What to produce: Could you show all lines in the entries below that contain the string "agent"?
=== Section Start ===
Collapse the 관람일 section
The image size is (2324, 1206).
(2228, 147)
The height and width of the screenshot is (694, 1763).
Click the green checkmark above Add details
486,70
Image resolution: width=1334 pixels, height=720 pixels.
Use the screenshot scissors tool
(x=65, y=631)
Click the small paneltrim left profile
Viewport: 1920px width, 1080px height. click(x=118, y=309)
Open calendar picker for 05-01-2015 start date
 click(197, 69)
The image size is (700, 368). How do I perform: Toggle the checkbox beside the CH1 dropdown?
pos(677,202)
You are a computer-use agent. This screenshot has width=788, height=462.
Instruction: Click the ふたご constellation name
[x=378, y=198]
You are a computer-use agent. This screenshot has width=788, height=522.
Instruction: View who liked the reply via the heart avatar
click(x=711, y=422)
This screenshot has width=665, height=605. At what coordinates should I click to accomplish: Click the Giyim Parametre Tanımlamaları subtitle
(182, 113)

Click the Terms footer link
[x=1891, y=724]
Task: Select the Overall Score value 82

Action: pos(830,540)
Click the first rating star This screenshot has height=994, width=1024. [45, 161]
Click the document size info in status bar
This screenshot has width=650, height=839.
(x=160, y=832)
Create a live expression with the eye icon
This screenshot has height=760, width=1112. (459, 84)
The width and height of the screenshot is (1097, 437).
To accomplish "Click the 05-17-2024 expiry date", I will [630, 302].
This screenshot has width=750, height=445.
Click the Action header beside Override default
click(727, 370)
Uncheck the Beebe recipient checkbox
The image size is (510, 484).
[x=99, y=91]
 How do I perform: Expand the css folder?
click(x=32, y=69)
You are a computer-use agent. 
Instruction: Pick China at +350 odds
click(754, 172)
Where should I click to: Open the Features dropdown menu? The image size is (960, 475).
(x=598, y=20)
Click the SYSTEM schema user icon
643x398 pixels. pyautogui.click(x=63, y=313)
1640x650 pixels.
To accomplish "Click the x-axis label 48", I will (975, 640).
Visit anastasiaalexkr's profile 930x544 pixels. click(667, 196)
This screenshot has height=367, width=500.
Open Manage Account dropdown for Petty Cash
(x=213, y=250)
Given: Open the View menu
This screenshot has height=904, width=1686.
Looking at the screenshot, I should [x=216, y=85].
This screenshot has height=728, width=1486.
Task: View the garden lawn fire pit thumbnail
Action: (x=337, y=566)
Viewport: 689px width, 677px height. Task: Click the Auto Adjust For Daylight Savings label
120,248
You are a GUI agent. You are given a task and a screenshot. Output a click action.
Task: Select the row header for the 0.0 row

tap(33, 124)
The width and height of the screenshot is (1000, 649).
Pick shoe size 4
=== Section End ===
Answer section:
You are a computer-use agent. This screenshot has width=788, height=462.
You are a computer-use agent. This screenshot has width=788, height=522.
You are a computer-use agent. 
You are a GUI agent. You are given a task and a screenshot. Output a click action.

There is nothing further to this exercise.